**Problem statement:** Print the complete set of entries exactly.
START Exercise inputs
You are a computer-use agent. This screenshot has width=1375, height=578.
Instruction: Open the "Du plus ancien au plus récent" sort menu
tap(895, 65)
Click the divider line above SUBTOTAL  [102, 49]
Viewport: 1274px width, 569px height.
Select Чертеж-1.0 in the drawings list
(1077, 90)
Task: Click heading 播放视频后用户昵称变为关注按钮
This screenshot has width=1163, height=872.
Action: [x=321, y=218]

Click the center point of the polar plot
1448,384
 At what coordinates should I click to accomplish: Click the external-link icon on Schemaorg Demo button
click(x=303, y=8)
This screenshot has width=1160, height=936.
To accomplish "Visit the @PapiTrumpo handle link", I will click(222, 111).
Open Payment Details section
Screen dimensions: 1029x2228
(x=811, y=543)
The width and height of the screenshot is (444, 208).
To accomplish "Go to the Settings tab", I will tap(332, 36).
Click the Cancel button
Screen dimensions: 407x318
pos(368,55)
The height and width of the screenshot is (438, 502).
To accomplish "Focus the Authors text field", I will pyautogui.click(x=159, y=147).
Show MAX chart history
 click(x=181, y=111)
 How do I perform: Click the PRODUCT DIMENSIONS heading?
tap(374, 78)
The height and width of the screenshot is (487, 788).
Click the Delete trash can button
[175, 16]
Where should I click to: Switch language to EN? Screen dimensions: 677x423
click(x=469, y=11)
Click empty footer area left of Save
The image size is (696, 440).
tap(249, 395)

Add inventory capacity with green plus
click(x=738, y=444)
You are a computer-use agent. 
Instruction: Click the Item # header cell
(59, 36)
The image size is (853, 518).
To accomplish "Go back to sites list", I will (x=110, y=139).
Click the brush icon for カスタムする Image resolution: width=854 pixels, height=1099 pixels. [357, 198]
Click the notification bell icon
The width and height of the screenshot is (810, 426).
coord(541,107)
END Exercise inputs
**Written answer:**
You are a computer-use agent. This screenshot has width=1375, height=578.
Instruction: Open the "Du plus ancien au plus récent" sort menu
tap(895, 65)
Click the divider line above SUBTOTAL  [102, 49]
Viewport: 1274px width, 569px height.
Select Чертеж-1.0 in the drawings list
(1077, 90)
Task: Click heading 播放视频后用户昵称变为关注按钮
This screenshot has width=1163, height=872.
Action: [x=321, y=218]

Click the center point of the polar plot
1448,384
 At what coordinates should I click to accomplish: Click the external-link icon on Schemaorg Demo button
click(x=303, y=8)
This screenshot has width=1160, height=936.
To accomplish "Visit the @PapiTrumpo handle link", I will click(222, 111).
Open Payment Details section
Screen dimensions: 1029x2228
(x=811, y=543)
The width and height of the screenshot is (444, 208).
To accomplish "Go to the Settings tab", I will tap(332, 36).
Click the Cancel button
Screen dimensions: 407x318
pos(368,55)
The height and width of the screenshot is (438, 502).
To accomplish "Focus the Authors text field", I will pyautogui.click(x=159, y=147).
Show MAX chart history
 click(x=181, y=111)
 How do I perform: Click the PRODUCT DIMENSIONS heading?
tap(374, 78)
The height and width of the screenshot is (487, 788).
Click the Delete trash can button
[175, 16]
Where should I click to: Switch language to EN? Screen dimensions: 677x423
click(x=469, y=11)
Click empty footer area left of Save
The image size is (696, 440).
tap(249, 395)

Add inventory capacity with green plus
click(x=738, y=444)
You are a computer-use agent. 
Instruction: Click the Item # header cell
(59, 36)
The image size is (853, 518).
To accomplish "Go back to sites list", I will (x=110, y=139).
Click the brush icon for カスタムする Image resolution: width=854 pixels, height=1099 pixels. [357, 198]
Click the notification bell icon
The width and height of the screenshot is (810, 426).
coord(541,107)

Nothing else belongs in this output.